Contrairement à la Daytona ou la Nautilus, la Royal Oak assiste rarement à des coups d’éclat lors des ventes aux enchères. Si on en croit l’analyse réalisée de l’évolution du marché de la collection des montres Audemars Piguet par les collectionneurs et investisseurs, il y a finalement peu de spéculation. A part pour des modèles très récents, introuvables en boutique et où les listes d’attente ne cesse de s’allonger, pour les Royal Oak, le compteur ne s’affole pas vraiment. Cependant, il ne cesse de grimper, avec une progression régulière sur l’ensemble des modèles, s’élevant à 30% en moyenne par an, depuis maintenant 10 ans.
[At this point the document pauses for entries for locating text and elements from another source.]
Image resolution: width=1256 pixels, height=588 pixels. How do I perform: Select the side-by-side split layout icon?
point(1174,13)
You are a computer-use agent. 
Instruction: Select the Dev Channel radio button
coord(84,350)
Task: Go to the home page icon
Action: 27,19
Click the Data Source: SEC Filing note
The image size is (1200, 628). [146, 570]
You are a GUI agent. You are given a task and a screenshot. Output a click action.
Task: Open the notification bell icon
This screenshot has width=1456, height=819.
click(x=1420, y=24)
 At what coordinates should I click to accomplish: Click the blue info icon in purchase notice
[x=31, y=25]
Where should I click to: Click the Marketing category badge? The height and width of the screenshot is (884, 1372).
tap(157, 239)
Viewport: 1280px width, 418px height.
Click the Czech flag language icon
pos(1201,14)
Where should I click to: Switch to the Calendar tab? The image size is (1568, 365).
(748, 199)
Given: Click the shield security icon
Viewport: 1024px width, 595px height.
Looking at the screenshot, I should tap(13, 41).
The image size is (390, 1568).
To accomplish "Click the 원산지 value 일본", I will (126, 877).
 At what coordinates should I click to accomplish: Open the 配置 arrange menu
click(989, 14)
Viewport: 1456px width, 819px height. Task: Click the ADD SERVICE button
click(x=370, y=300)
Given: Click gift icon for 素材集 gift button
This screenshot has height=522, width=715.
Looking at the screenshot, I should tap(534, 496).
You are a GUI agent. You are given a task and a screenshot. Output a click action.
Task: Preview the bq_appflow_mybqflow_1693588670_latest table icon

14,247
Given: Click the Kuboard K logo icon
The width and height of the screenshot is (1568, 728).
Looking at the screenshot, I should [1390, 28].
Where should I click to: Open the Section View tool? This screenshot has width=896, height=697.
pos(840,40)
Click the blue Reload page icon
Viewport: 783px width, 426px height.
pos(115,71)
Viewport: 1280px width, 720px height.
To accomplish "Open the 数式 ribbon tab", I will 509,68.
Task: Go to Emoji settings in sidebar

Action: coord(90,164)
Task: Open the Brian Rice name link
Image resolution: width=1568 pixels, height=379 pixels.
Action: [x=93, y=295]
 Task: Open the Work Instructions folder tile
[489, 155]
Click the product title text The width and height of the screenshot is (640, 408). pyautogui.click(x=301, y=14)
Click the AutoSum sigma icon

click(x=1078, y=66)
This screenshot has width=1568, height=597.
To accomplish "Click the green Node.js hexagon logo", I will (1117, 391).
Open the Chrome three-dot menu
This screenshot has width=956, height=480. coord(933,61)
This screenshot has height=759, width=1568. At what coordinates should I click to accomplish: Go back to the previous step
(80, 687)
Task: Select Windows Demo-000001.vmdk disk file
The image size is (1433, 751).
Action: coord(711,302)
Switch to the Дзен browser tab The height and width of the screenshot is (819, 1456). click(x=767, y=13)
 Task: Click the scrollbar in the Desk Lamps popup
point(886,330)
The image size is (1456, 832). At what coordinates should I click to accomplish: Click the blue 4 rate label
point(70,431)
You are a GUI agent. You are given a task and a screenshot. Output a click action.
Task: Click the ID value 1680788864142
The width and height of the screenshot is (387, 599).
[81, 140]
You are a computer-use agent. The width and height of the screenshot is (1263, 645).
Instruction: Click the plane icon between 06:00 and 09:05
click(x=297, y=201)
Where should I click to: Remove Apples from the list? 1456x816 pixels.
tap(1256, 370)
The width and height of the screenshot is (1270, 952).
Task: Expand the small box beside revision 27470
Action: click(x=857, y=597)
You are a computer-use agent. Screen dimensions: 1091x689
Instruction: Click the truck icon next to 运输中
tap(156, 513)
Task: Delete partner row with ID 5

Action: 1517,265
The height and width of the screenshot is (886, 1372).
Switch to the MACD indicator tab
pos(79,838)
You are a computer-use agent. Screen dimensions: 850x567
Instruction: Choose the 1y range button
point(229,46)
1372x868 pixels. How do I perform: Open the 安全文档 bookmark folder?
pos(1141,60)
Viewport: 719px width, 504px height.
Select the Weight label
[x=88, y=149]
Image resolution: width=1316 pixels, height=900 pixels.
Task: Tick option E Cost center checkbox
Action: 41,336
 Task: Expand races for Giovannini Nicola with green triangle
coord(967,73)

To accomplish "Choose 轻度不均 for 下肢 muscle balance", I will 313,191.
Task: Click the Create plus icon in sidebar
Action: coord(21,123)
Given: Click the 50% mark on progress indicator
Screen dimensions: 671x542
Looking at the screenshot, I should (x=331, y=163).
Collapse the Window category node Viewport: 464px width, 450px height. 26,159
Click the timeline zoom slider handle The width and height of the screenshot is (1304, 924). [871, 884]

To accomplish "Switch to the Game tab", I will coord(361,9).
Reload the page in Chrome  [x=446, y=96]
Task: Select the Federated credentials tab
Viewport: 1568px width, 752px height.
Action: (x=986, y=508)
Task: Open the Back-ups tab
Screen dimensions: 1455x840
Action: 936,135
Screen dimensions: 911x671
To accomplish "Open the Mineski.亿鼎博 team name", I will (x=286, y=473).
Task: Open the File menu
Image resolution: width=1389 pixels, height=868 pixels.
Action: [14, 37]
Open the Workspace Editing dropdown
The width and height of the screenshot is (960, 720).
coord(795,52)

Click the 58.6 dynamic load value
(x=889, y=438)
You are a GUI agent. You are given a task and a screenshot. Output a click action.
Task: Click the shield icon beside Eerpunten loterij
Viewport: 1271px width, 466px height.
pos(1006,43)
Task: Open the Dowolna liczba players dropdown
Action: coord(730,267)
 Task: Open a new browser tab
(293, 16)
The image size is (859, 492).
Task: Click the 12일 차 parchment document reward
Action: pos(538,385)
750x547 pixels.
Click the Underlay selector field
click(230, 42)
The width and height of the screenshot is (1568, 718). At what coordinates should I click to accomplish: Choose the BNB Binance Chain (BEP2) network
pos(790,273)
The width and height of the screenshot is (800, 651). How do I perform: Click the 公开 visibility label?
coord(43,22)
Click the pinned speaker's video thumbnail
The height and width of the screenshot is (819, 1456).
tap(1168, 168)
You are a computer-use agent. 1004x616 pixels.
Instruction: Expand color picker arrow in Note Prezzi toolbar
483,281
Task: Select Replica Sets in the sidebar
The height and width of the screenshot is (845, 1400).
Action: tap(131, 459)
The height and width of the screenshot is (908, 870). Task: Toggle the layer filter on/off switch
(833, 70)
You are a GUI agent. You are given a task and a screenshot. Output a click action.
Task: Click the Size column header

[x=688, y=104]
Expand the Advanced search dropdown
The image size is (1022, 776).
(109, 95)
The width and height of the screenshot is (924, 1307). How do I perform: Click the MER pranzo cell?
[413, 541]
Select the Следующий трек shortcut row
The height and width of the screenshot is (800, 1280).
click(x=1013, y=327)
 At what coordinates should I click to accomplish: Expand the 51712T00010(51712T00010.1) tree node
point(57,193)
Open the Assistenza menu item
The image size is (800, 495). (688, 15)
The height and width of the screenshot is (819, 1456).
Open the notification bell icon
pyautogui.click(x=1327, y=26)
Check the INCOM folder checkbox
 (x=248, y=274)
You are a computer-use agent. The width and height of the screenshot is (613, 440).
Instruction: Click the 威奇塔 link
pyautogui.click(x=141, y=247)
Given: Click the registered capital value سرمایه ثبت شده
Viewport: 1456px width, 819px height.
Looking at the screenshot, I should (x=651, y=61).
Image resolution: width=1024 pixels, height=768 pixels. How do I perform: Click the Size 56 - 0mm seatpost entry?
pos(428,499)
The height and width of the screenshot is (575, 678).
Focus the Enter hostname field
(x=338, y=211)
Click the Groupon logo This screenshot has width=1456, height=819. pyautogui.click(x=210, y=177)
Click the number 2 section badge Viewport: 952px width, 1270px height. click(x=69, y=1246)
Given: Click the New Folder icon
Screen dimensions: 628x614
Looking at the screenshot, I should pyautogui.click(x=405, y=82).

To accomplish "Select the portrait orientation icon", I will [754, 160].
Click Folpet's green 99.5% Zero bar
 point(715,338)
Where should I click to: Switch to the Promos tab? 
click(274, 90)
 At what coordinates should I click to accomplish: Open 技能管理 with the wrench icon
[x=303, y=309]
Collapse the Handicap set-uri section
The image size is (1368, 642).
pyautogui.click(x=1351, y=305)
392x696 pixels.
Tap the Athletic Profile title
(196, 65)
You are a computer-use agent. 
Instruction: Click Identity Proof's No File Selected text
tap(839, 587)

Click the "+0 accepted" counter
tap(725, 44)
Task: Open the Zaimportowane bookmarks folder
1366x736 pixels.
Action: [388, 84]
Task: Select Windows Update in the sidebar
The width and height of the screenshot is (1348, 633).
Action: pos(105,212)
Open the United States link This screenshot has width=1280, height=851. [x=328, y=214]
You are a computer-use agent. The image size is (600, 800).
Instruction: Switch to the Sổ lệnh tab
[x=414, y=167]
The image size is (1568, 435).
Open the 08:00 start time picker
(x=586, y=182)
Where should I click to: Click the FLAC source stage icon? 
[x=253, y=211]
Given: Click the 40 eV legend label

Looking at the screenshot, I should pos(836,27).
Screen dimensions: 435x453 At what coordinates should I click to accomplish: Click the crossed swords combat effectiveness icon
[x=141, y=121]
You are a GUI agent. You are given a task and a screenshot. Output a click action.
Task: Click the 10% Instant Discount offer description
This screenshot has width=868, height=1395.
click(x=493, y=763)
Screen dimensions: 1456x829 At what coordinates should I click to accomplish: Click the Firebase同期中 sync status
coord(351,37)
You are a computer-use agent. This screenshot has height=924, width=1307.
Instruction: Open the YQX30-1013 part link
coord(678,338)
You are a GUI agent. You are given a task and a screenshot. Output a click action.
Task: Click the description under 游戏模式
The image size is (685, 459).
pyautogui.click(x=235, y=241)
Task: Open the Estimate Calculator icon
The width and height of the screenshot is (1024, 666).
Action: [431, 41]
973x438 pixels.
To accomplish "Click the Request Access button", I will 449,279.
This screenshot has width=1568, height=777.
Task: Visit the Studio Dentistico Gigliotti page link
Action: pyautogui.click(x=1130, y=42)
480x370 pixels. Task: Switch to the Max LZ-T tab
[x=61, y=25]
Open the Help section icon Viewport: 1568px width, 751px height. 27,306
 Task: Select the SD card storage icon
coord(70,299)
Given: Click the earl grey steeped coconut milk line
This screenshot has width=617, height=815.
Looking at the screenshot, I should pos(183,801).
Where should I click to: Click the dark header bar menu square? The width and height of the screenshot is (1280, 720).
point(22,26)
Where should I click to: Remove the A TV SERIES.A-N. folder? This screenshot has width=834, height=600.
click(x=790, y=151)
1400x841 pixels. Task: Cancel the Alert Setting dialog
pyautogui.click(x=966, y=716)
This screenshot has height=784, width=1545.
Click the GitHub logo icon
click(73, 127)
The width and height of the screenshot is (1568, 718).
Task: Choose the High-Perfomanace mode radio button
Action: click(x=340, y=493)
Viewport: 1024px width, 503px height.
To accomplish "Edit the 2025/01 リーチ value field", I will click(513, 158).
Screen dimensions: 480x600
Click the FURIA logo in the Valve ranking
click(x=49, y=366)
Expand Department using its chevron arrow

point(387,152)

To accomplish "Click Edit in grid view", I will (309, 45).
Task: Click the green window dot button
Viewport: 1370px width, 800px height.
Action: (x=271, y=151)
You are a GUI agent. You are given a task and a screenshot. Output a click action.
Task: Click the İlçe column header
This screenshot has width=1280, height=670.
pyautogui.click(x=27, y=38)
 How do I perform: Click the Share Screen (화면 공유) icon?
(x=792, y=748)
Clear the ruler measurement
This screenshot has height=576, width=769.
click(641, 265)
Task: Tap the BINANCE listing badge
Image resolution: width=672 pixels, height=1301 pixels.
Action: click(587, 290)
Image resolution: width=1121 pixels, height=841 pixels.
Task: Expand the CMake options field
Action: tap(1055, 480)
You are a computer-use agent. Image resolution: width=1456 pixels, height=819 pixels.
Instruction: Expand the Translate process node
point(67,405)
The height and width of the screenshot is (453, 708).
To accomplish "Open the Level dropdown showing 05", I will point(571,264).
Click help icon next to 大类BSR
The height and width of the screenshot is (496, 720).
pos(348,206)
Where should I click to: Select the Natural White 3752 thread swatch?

On assiste à une montée en puissance qui se veut régulière et sans turbulences. Elle s’affirme alors comme un investissement plaisir, stable et porteur.

Les versions avec cadran bleu restent jusqu’à lors les plus convoitées. Mais récemment, nous assistons à l’apparition du vert comme nouvel habillage de cadran, qui influence le marché. Produits en quantité limitée, ces nouveaux modèles sont à surveiller de très près car ils seront sans doute bientôt les références très recherchées de demain. A suivre…

 

Avec sa Royal Oak, Audemars Piguet a prouvé que l’industrie horlogère traditionnelle peut être dans l’ère du temps en inspirant à une certaine modernité. Avec sa boîte en acier, sa célèbre lunette octogonale avec ses huit vis hexagonales, son cadran « Tapisserie » et son bracelet intégré, ce garde-temps aura renversé tous les codes en vigueur lors de sa naissance en 1972. Aujourd’hui, 50 ans après, sa place en tant qu’icône moderne reste indétrônable.